そのとき、森番小屋の中から声がした。少年の声で、「父さん、どうかした?」とグレイを呼んでいる。グレイは振り返ってその声に答えた。
「大丈夫だ。ノア」
そのまま踵を返して小屋に戻ろうとするグレイを、エゼキエルが呼び止めた。
「グレイさん、ヘンリー卿にお会いしたら私の代わりにお詫びを申し上げておいてはくれませんか。急なことでしたのでご挨拶もせずにお屋敷を出てしまったことを」
寡黙な森番は何も言わずに無表情のまま頷き、小屋へと戻って行った。
エゼキエルはそのまま森を抜けて、大聖堂へと戻った。急な帰還にリュシアンたちは驚いたが、エゼキエルはヘンリーがしばらく屋敷を開ける旨と、それにともない大聖堂に戻るようヘンリーに命じられたことをリュシアンたちに報告した。エゼキエルが持っていた書状にはヘンリーの字で、エゼキエルが報告したことと同じ内容、さらにはエゼキエルの司祭としての働きに対する謝辞が礼儀正しい文章で書かれており、リュシアンたちはエゼキエルの報告を信じるほかなかった。

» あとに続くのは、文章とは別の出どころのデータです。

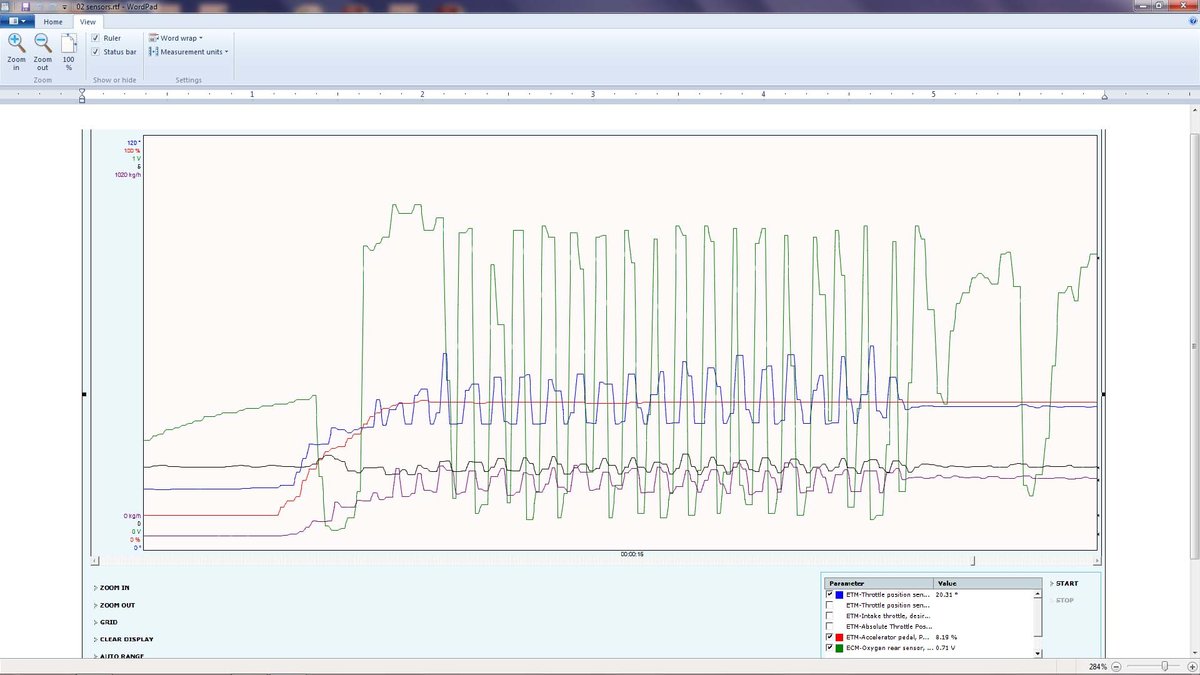Enable the ETM-Intake throttle parameter checkbox

click(829, 616)
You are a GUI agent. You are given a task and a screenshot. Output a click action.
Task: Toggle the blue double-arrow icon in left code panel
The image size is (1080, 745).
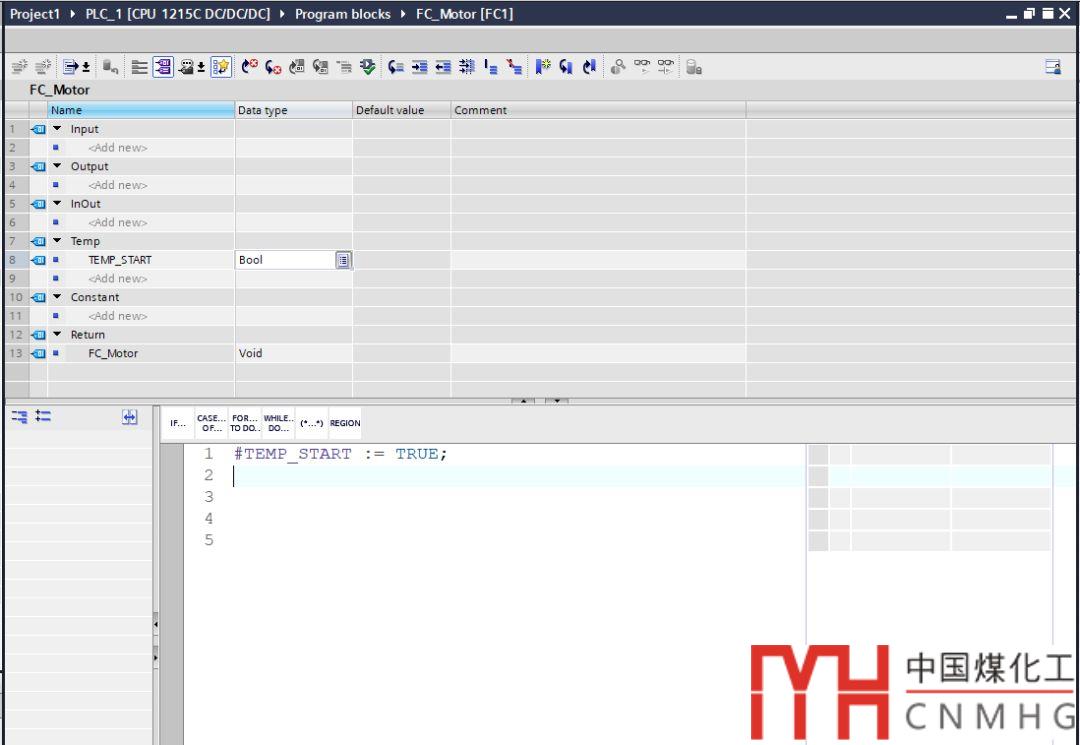pyautogui.click(x=129, y=417)
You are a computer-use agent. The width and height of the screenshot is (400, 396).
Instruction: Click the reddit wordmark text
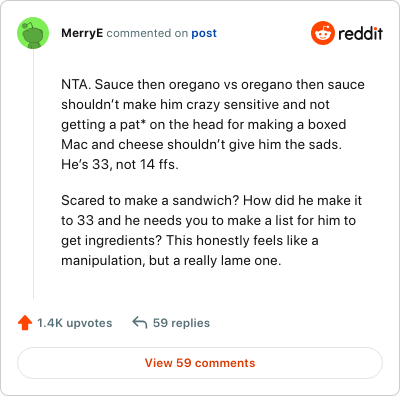360,33
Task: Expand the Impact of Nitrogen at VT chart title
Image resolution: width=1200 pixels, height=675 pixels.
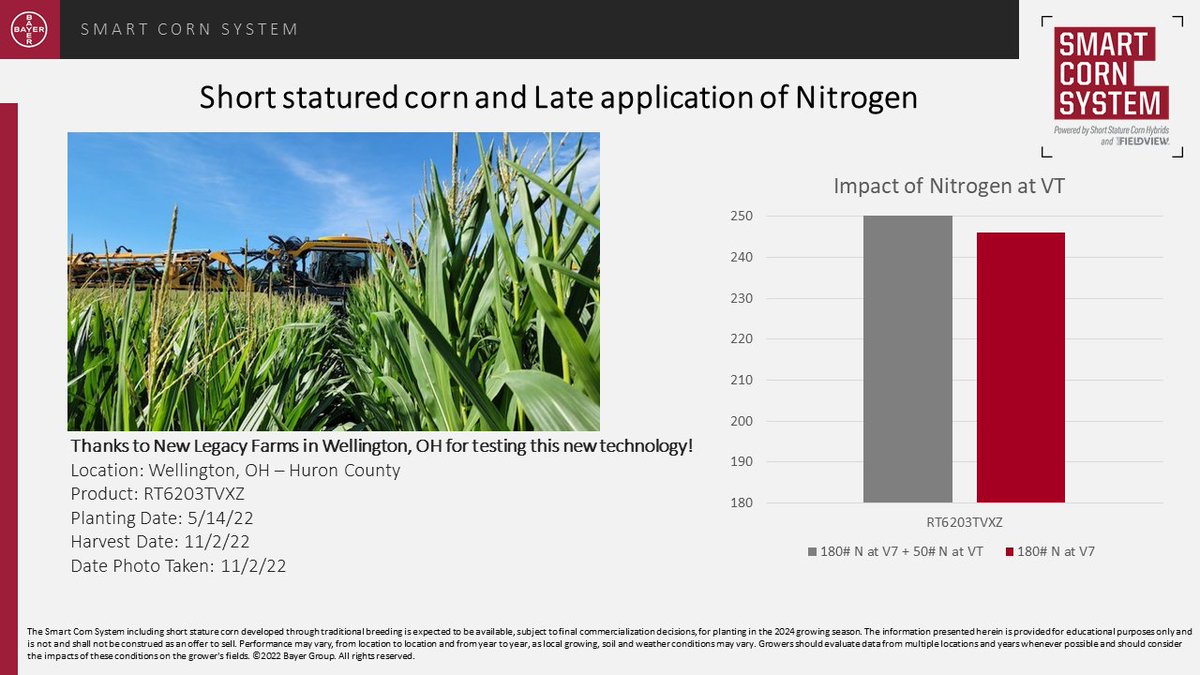Action: coord(950,185)
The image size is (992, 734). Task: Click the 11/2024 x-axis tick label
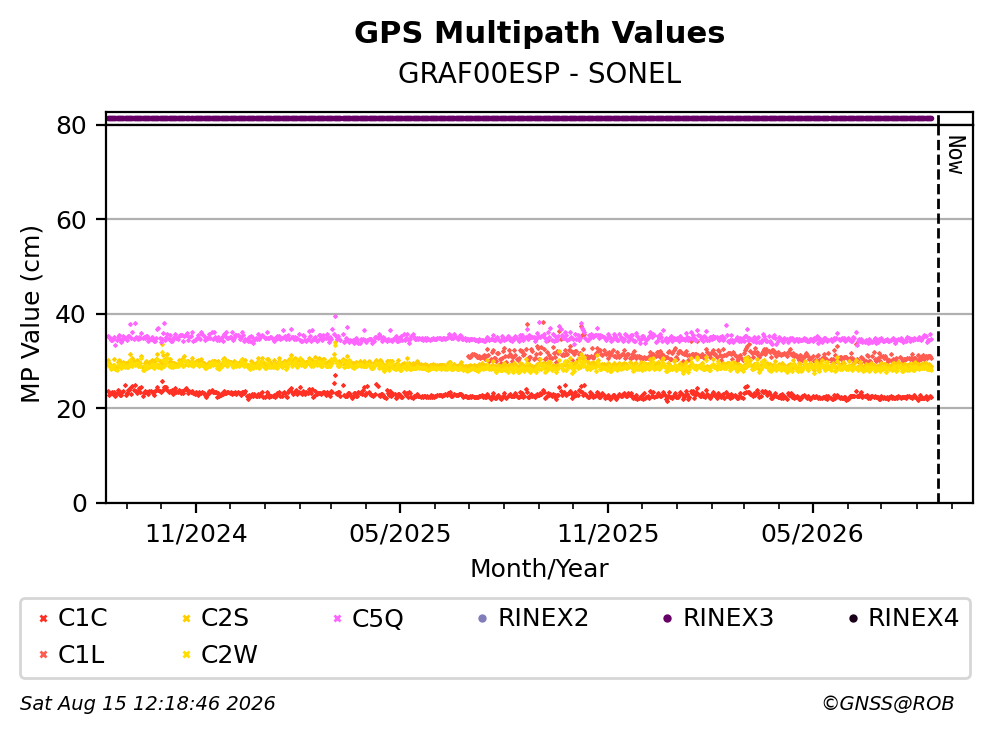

ヘンリーが姿を消したことに、しばらくは誰も気が付かなかった。ヘンリーはよく誰にも行き先を告げず屋敷を空けていたからだ。主人がいっこうに戻らず、執事をはじめ使用人たちはほうぼうを探したが、ヘンリーが見つかることはなかった。エゼキエルが屋敷を去って数ヶ月してから、ヘンリーが失踪した報せが大聖堂にも届いた。
真実を知るものは誰もいない。ヘンリーがどのように姿を消したのか。何者によってそれが引き起こされたのか。ヘンリーとエゼキエルがひと夏の屋敷の中で、どのような感情を交わし合ったか。ヘンリーがエゼキエルを愛したことも、エゼキエルがすべてを賭けてヘンリーを愛したことも誰も知らない。誰も証明するものはいない。ただエゼキエルと、鏡の中の妖魔以外には。